━━━ Reading text ━━━

Elizabeth P. Derryberry is Professor of Ecology and Evolutionary Biology at the University of Tennessee, Knoxville whose research examines how animals communicate in a rapidly changing world. She holds an undergraduate degree from Princeton University, a PhD from Duke University, and previously served on the faculty at Tulane University. Derryberry uses bird song to investigate how environmental conditions and social interactions shape the production, perception, and evolution of communication signals. She is especially known for work on human-driven changes to acoustic environments, including a landmark COVID-19 “anthropause” study showing that quieter cities prompted birds to sing differently. She also directs the Collaborative for Animal Behavior at the University of Tennessee and is deeply committed to mentorship and public outreach.

Scott V. Edwards is Alexander Agassiz Professor of Zoology at Harvard University and Curator of Ornithology at Harvard's Museum of Comparative Zoology. Professor Edwards is an evolutionary biologist with diverse interests in the evolution of birds and how they respond to a changing planet. Edwards has served as President of the Society for the Study of Evolution among other scientific societies and serves on the advisory boards of the National Museum of Natural History (Smithsonian), the Cornell Lab of Ornithology, the Massachusetts Audubon Society, and the Adventure Cycling Association. He is a member of the National Academy of Sciences and the American Academy of Arts & Sciences.

━━━ Dataset content ━━━

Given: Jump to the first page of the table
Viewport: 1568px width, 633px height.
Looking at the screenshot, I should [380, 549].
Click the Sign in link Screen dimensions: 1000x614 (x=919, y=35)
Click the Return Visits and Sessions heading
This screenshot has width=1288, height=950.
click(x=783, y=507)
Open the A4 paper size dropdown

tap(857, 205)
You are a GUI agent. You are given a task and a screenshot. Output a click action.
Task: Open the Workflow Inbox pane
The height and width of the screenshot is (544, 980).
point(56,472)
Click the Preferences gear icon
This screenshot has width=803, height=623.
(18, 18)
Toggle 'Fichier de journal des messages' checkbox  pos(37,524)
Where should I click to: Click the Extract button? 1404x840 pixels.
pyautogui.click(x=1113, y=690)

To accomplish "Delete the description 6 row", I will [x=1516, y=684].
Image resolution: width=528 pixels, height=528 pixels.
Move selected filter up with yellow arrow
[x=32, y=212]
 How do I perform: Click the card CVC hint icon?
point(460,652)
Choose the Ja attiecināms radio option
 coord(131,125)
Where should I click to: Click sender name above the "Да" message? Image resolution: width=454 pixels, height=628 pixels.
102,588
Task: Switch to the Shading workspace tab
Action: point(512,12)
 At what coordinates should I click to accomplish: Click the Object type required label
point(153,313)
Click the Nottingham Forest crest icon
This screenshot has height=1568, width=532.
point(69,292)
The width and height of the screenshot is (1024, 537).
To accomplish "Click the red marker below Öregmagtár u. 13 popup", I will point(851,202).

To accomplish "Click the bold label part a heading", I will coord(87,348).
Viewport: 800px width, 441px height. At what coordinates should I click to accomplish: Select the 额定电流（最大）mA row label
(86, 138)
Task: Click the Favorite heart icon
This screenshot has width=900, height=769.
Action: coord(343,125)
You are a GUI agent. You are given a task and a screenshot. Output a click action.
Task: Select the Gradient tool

━━━

■ **Problems to work on**:
a) Decide whether each statement below agrees with the biographical text. Answer yes or no for each one, and quote the deciding words of the text.
(i) Derryberry earned her PhD from Princeton University.
(ii) Edwards is Curator of Ornithology at Harvard's Museum of Comparative Zoology.
(iii) Derryberry directs the Collaborative for Animal Behavior at Tulane University.
b) According to the biographical text, on which organizations' advisory boards does Edwards serve? Name all of them.
c) Write a continuation of the biographical text, beginning right after its final sentence.

■ **Answers**:
a)
(i) No: "a PhD from Duke University"
(ii) Yes: "Curator of Ornithology at Harvard's Museum of Comparative Zoology"
(iii) No: "She also directs the Collaborative for Animal Behavior at the University of Tennessee"

b)
- National Museum of Natural History (Smithsonian)
- Cornell Lab of Ornithology
- Massachusetts Audubon Society
- Adventure Cycling Association

c)
Jingmai O’Connor is a vertebrate paleontologist and Associate Curator of Fossil Reptiles at the Field Museum of Natural History in Chicago. She holds a PhD from the University of Southern California and previously worked at the Institute of Vertebrate Paleontology and Paleoanthropology in Beijing. Her research investigates the evolution of flight in dinosaurs, the dinosaur–bird transition, and the biology of early birds, with a focus on Paraves. She has published more than 160 scientific papers, including descriptions of 50 new species, and conducts fieldwork worldwide. In 2019 she received the Paleontological Society’s Charles Schuchert Award. O’Connor is also an active science communicator and author of the award-winning children’s book When Dinosaurs Conquered the Skies.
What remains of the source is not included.